The furniture in the Royal Collection falls into two broad categories. The first and by far the largest group consists of functional pieces made in Britain to furnish the royal palaces and residences. In the second category are many magnificent pieces that were purchased or presented as antiques or curiosities, and mainly of Continental manufacture.

During successive reigns, furniture was ordered for a wide variety of purposes depending on how the palaces were used and occupied at the time by the monarch and their family. It encompassed the strictly utilitarian - chairs, tables and bed - furnishings and the ornamental or ceremonial - giltwood pier tables and pier glasses, thrones and State beds. The Office of the Great Wardrobe controlled the supply of such furnishings, which were regularly refurbished or replaced. As fashions changed, items were given away or discarded. Nevertheless, owing to the continuity of royal ownership, furnishings of all kinds from the 17th century onwards have survived in the Collection.

History

The cabinet-makers, clock-makers, tapestry weavers and upholsterers who supplied the Great Wardrobe (and after its abolition in 1782, the Lord Chamberlain’s Office) were consistently those at the top of their profession. They included outstanding carvers and gilders, such as James Moore (c.1670-1726), the Pelletier family (French Protestant refugees who settled in London at the end of the 17th century) and Benjamin Goodison (c.1700-1767). A certain amount of furniture made in the first half of the 18th century for the furnishing of George I and George II’s Palaces survives in the Royal Collection. The leading 18th-century cabinet-makers William Vile (c.1700/5-1767), John Cobb (c.1715-1778) and John Bradburn (1750-1781) supplied carved mahogany furniture to George III; and the firms of Tatham, Bailey and Sanders, and Morel and Seddon, whose very existence was largely due to their work for George IV.

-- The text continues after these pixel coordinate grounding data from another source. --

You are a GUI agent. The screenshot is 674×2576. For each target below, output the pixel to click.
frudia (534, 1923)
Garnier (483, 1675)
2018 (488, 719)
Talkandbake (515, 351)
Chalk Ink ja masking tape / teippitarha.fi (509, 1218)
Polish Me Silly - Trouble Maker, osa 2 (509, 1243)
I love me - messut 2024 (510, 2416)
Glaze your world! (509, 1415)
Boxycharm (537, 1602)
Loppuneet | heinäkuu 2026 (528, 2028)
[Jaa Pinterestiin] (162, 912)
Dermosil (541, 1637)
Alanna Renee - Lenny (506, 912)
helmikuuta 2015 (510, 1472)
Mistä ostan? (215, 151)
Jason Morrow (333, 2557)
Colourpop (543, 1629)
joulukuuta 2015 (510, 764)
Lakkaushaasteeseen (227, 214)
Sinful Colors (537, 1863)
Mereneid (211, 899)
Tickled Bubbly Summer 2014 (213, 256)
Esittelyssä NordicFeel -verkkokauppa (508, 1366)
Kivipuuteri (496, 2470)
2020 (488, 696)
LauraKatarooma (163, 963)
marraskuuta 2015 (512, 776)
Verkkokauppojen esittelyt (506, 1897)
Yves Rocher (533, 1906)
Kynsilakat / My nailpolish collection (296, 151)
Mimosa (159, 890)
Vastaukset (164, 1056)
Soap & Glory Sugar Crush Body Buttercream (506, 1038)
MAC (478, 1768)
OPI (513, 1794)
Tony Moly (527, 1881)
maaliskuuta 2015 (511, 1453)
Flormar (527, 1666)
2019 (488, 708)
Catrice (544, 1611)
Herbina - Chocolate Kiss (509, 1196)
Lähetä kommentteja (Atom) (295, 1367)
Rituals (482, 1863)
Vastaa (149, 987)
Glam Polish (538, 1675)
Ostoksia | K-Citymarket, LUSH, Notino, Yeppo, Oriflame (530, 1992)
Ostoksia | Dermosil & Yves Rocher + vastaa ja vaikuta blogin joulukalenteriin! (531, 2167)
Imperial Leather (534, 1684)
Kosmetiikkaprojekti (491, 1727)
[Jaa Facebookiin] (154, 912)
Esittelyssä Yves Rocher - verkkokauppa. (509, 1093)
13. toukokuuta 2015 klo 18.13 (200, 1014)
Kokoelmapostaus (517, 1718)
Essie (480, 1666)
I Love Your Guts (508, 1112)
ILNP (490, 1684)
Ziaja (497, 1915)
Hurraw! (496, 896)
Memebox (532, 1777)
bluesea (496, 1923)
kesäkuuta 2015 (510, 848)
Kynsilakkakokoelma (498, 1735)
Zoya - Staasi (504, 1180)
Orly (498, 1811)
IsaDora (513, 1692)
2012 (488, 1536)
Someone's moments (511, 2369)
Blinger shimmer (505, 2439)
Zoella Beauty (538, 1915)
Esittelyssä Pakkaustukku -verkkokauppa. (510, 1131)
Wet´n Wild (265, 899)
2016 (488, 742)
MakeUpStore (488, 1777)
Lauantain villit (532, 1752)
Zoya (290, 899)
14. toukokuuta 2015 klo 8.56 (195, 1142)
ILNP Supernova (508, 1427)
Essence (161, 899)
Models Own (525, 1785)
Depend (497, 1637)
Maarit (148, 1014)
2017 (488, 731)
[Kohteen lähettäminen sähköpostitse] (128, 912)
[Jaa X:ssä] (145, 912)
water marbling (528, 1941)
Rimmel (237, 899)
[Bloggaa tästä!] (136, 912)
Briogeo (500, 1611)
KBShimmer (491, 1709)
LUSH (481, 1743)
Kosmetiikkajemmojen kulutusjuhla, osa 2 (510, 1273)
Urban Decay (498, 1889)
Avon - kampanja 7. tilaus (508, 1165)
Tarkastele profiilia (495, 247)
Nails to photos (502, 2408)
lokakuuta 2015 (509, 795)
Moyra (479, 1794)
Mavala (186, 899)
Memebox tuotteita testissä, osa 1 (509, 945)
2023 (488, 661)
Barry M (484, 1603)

During the 19th century very large quantities of everyday furniture were provided by firms such as Banting and Dowbiggin, while Queen Victoria and Prince Albert employed Holland & Son to supply the entire furnishings of their private homes at Osborne and Balmoral, as well as the residences of the Prince of Wales (the future King Edward VII) at Sandringham and Marlborough House.

Although a number of important pieces of continental furniture entered the Collection before his time, it was George IV who brought a totally new character to the furnishing of royal palaces. From the 1780s until his death in 1830, he introduced large quantities of fashionable French furniture. The confiscation and sale of royal and aristocratic property during the French Revolution enabled English collectors, of whom George IV was the most active and successful, to acquire examples by the best 18th-century French cabinet-makers. Thus the Royal Collection contains pieces by Jean-Henri Riesener (1734-1806), Adam Weisweiler (1744-1820) and Martin Carlin (c.1730-1785). George IV’s taste was unusually broad, encompassing 17th-century cabinets by André-Charles Boulle (1642-1732) and the work of living craftsmen. His collection was strongest in pieces dating from the reign of Louis XVI, and included several made for the French king himself. Despite the hostilities between England and France that existed at the time, several French craftsmen, such as Pierre-Philippe Thomire (1751-1843) and François-Honoré-Georges Jacob-Desmalter (1770-1841), supplied George IV directly.

The 19th-century furniture in the Collection also combines the useful and the ornamental: several large orders were placed with English firms, especially Holland & Son, to furnish Osborne, Balmoral, Sandringham and Marlborough House. Meanwhile Queen Victoria and Prince Albert acquired elaborate decorative objects from the series of international exhibitions in London and Paris, notably cabinets by Emanuel Kreisser and Grohé frères.